Mais qui dit réseau dit, nous en sommes d'accord, catalogues collectifs. Comme notre pays, sauf en ce qui concerne les périodiques est très en retard à ce sujet nous avons souhaité (et il faudra le dire) la constitution de catalogues collectifs des livres, de catalogues collectifs thématiques, de catalogues collectifs régionaux.
Encore faut-il que les bibliothèques puissent acheter beaucoup de livres et pour obtenir des crédits, l'appui des chercheurs nous est indispensable. Nous sommes d'accord là-dessus: ce sont les usagers, les enseignants, les chercheurs qui doivent se plaindre, réclamer, exiger de l'Etat, des organismes de tutelle, des décideurs, les moyens indispensables pour les bibliothèques ; ce sont eux qui peuvent les obtenir.
Bibliothèques qui doivent être gérées par un personnel qualifié, plus nombreux et mieux formé qu'il l'est encore. Nous l'avons tous dit aujourd'hui : les bibliothécaires doivent être, en plus de toutes leurs qualités bien connues, gens de communication, de relations humaines.
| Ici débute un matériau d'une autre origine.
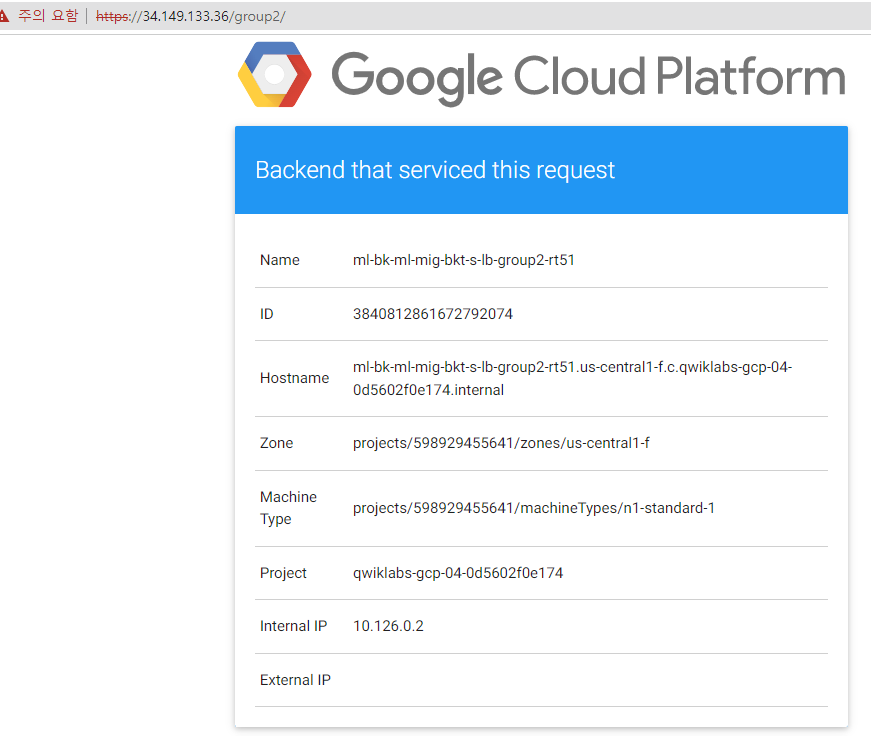This screenshot has height=736, width=871.
Task: Click the Google Cloud hexagon logo
Action: (x=274, y=74)

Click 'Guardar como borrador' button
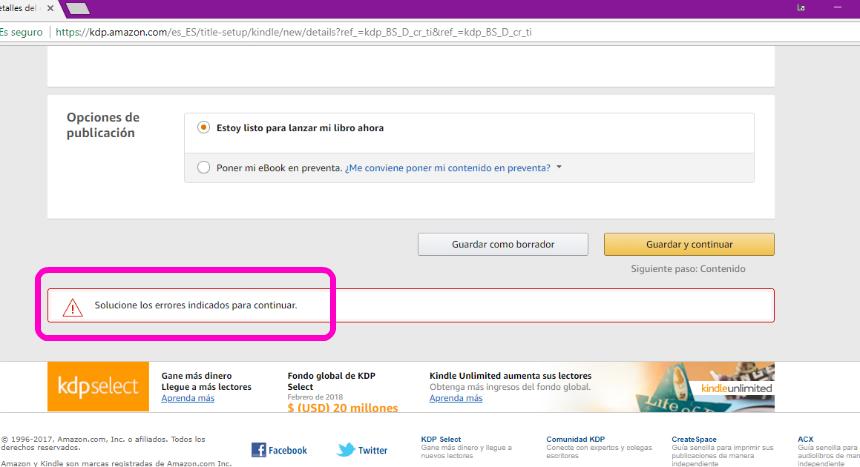(x=503, y=244)
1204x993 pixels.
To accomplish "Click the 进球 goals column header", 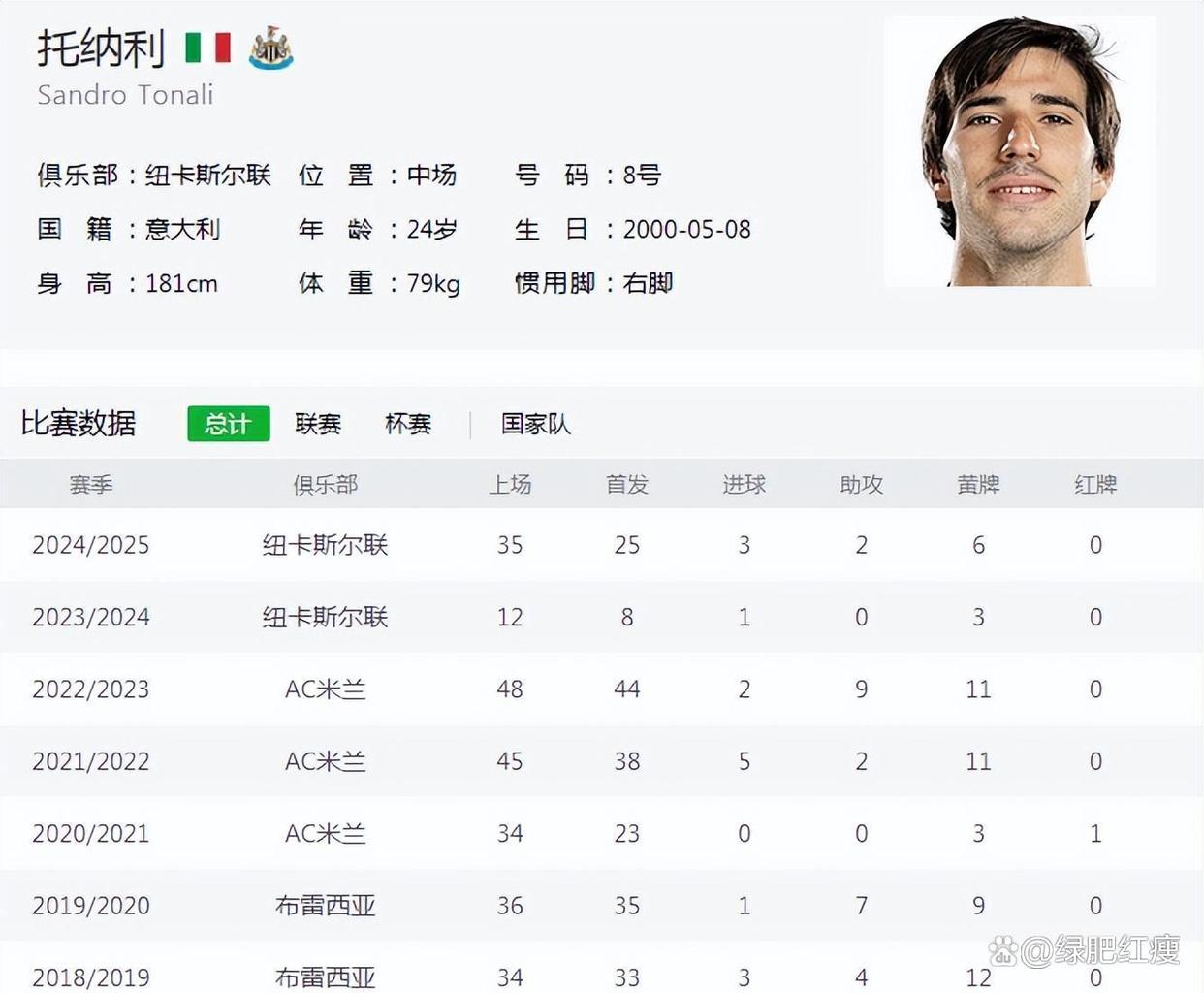I will click(745, 484).
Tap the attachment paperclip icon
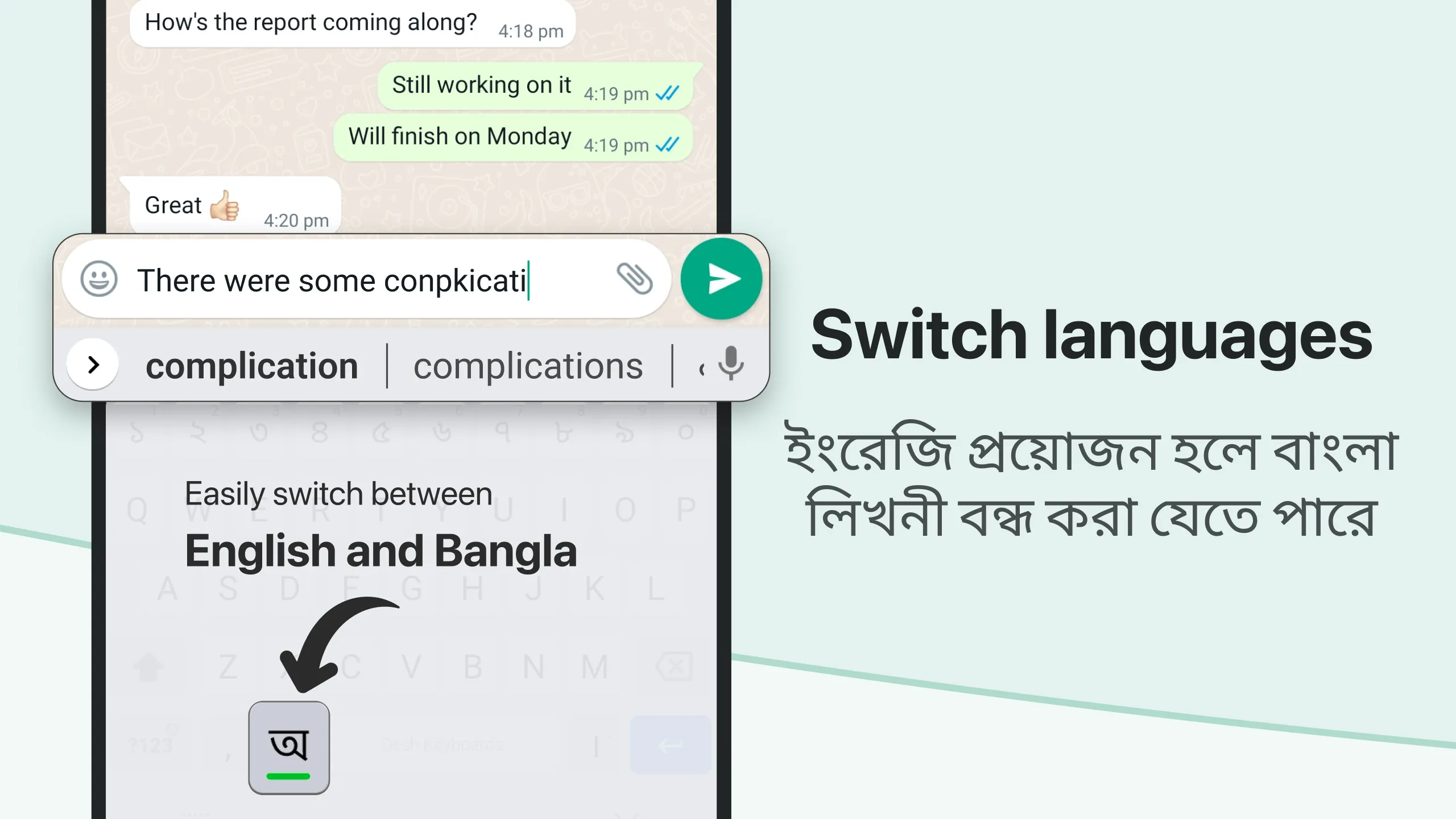The width and height of the screenshot is (1456, 819). point(633,278)
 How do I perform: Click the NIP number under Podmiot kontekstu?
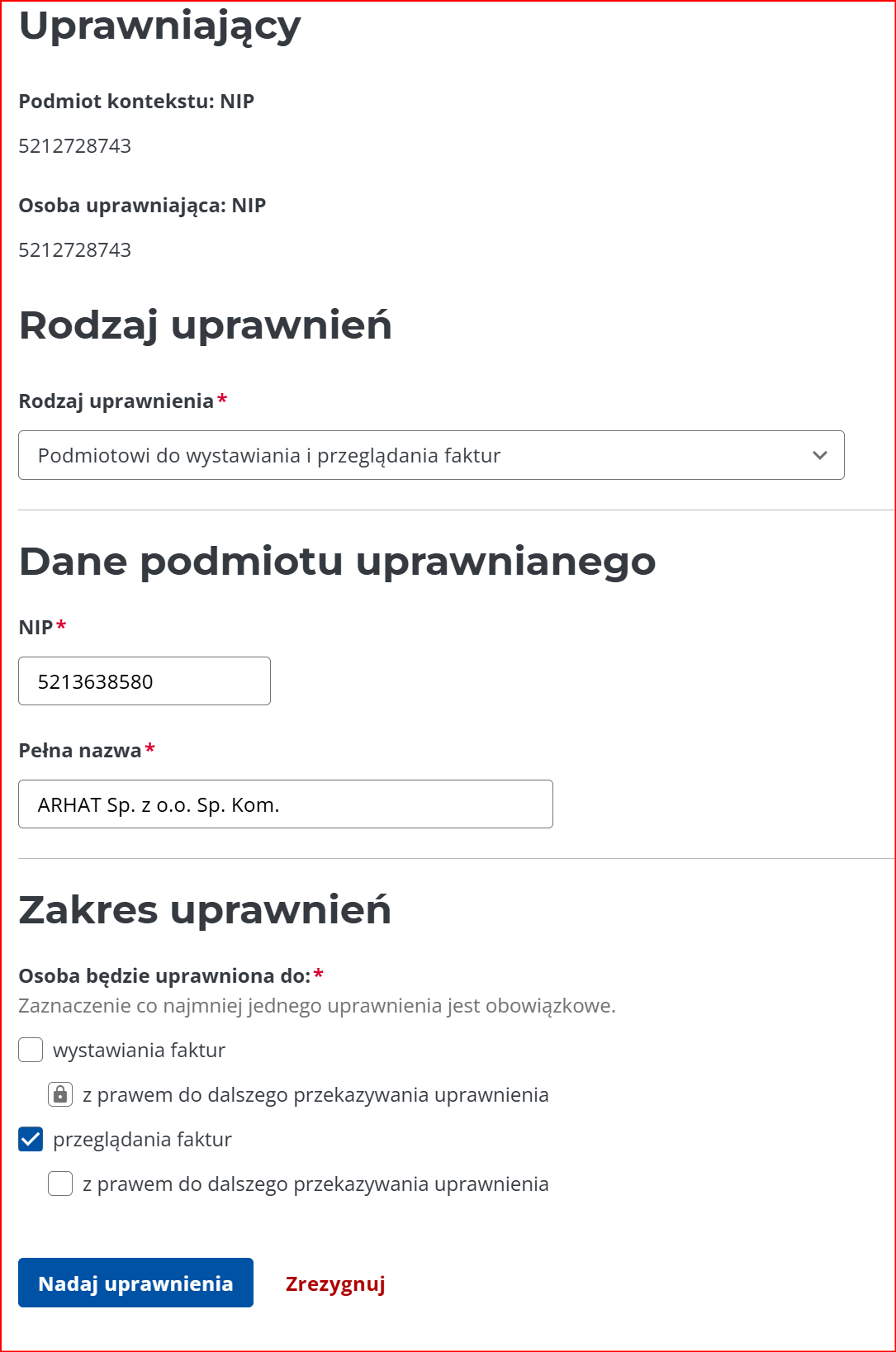click(x=75, y=146)
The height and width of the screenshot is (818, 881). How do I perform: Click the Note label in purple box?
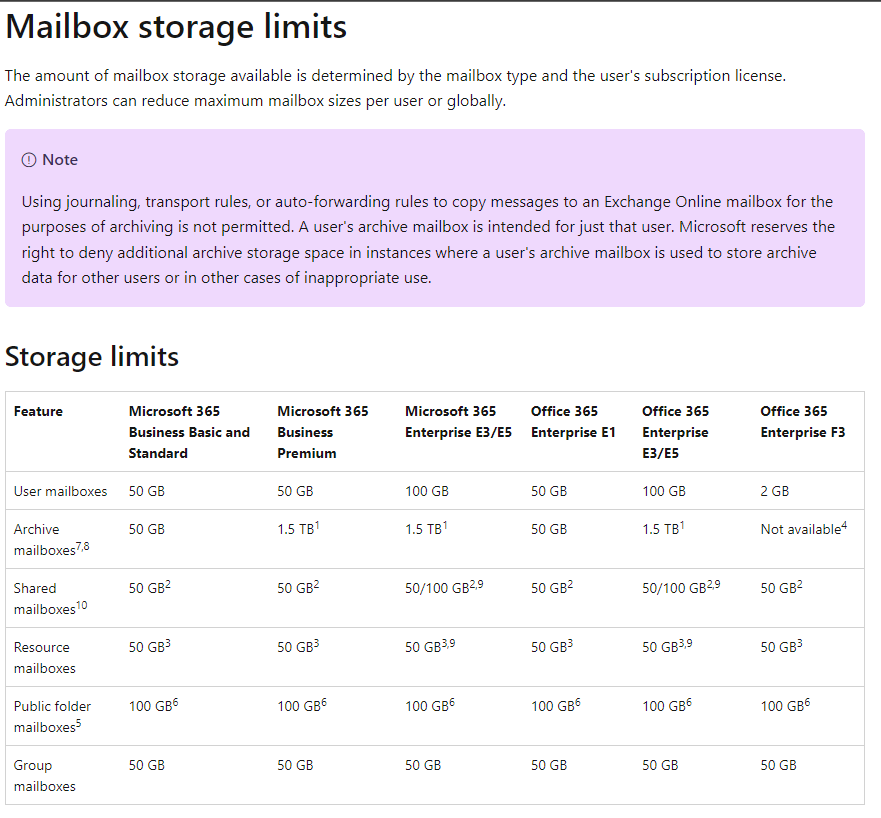(x=60, y=160)
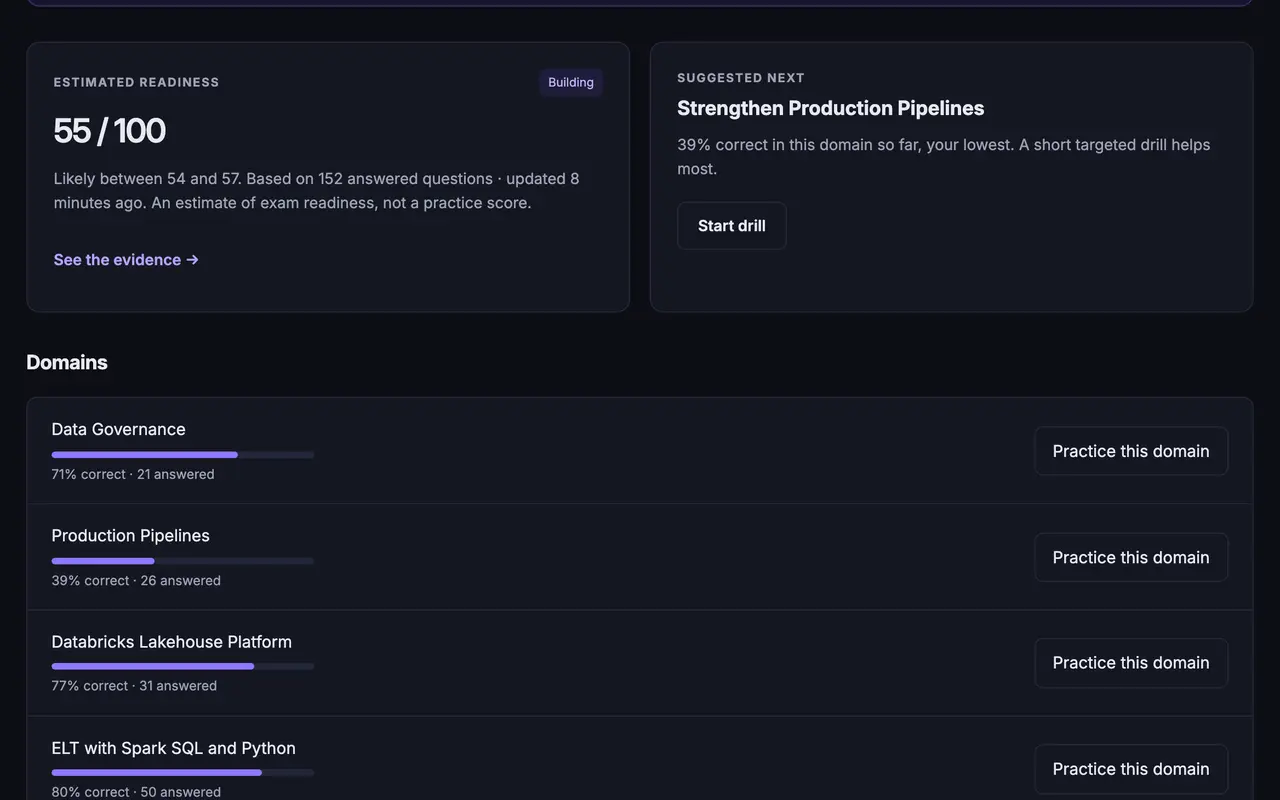Screen dimensions: 1280x800
Task: Click the Start drill button
Action: pos(732,226)
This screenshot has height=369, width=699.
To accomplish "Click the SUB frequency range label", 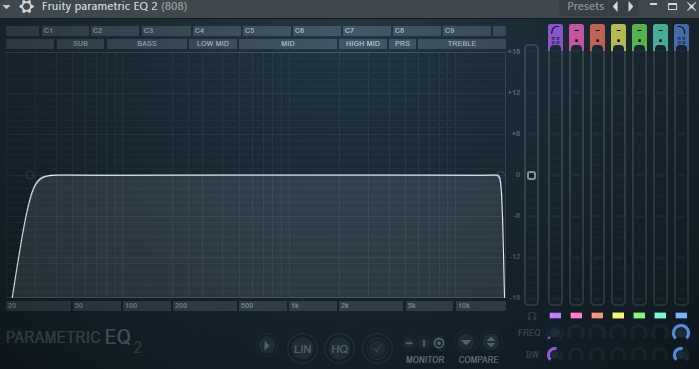I will (80, 44).
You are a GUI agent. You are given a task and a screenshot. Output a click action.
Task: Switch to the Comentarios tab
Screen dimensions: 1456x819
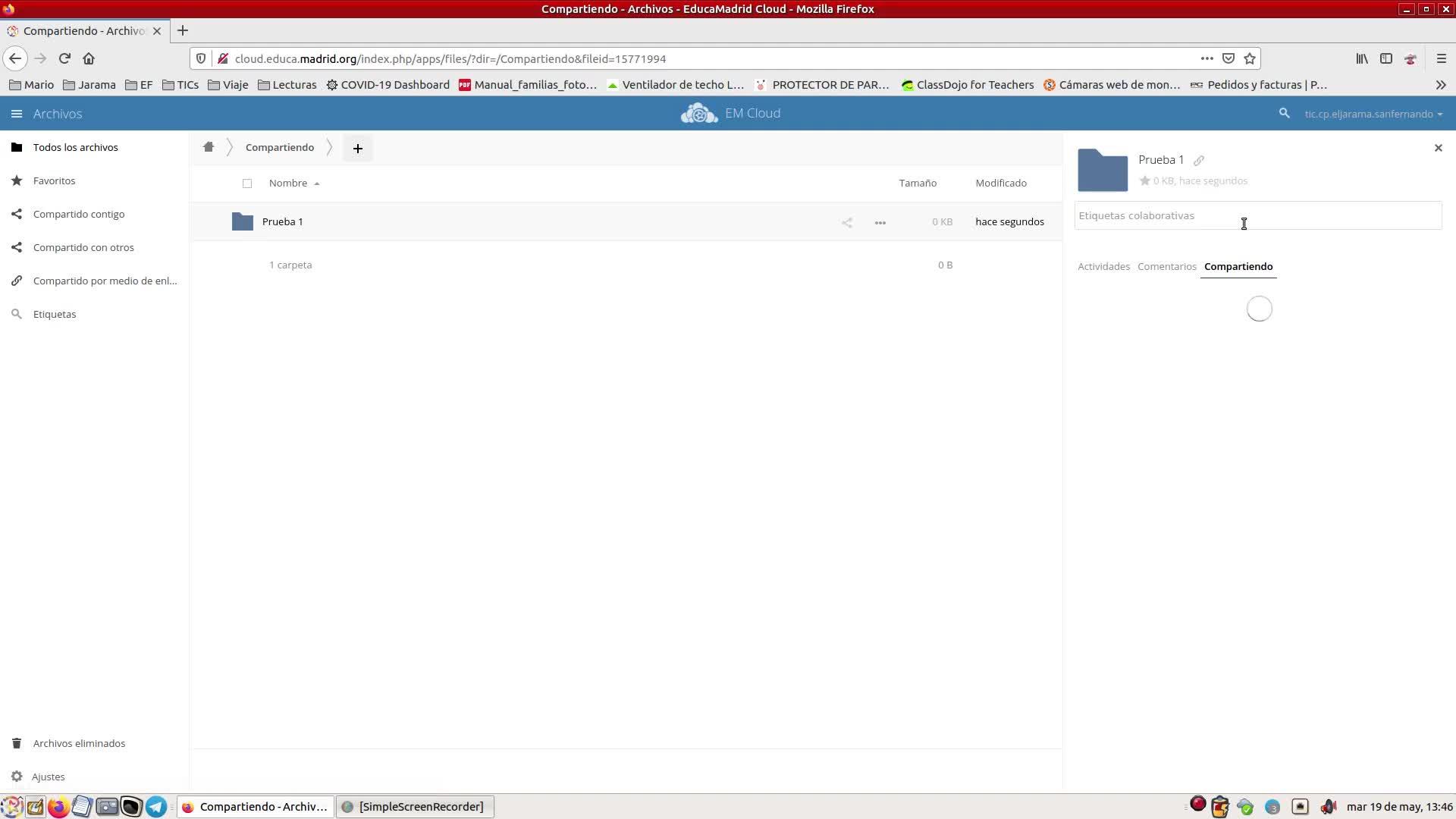1166,266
Bibliothécaires qui doivent gérer des collections mieux adaptées aux besoins des usagers. Pour ce faire, cela a été dit par plusieurs d'entre vous, il est indispensable que nous instaurions une collaboration beaucoup plus étroite et fréquente avec les chercheurs pour le tri des acquisitions à commander, des abonnements à souscrire. Le bibliothécaire doit participer aux instances de choix et d'orientation scientifique de son établissement, il doit être averti et s'informer des recherches en cours (et du contenu et de l'évolution des enseignements lorsqu'il travaille dans une bibliothèque de l'université). La contrepartie s'impose d'elle-même : le chercheur doit être impliqué dans la politique documentaire de l'institution où il travaille.
En conclusion je crois que l'on peut dire que les vieilles idées qui encombraient les relations chercheurs bibliothécaires ont vraiment disparu. Maintenant plus aucun chercheur ne pense que puisqu'il sait retrouver dans l'armoire qui est derrière lui, le livre ou la revue dont il a besoin, il est aisé de se dire bibliothécaire et que ce n'est pas un métier difficile. Plus aucun chercheur ne pense que le bibliothécaire est un vieux grincheux qui n'a jamais chez lui le livre qu'il faudrait ou qui s'il l'a, le cache sous des étiquettes diverses portant des formules alambiquées ou des prétextes futiles.
A ce changement d'opinion je crois que la féminisation de nos effectifs à tous les échelons a beaucoup contribué. Je le dis avec le plus grand sérieux possible : nos collègues du deuxième sexe, bien que parfois gardiennes farouches des lois et règlements, sinon des us et coutumes, sont plus attentives aux souhaits des usagers, plus avenantes et plus amènes. Elles ont de beaucoup amélioré l'image de nos établissements.
Il reste dans notre pays des difficultés d'ordre culturel. Tant que la place des bibliothèques ne sera pas mieux reconnue, tant que tous les élèves de tous les ordres et niveaux d'enseignement ne seront pas des familiers heureux de nos bibliothèques et des usagers habiles des services que nous offrons il restera beaucoup à faire pour nous tous. Et d'abord donner une suite à cette journée, qui doit conduire à d'autres réunions plus spécialisées sans doute et ouvertes à d'autres professions peut-être. C'est en tout cas le voeu que je formule.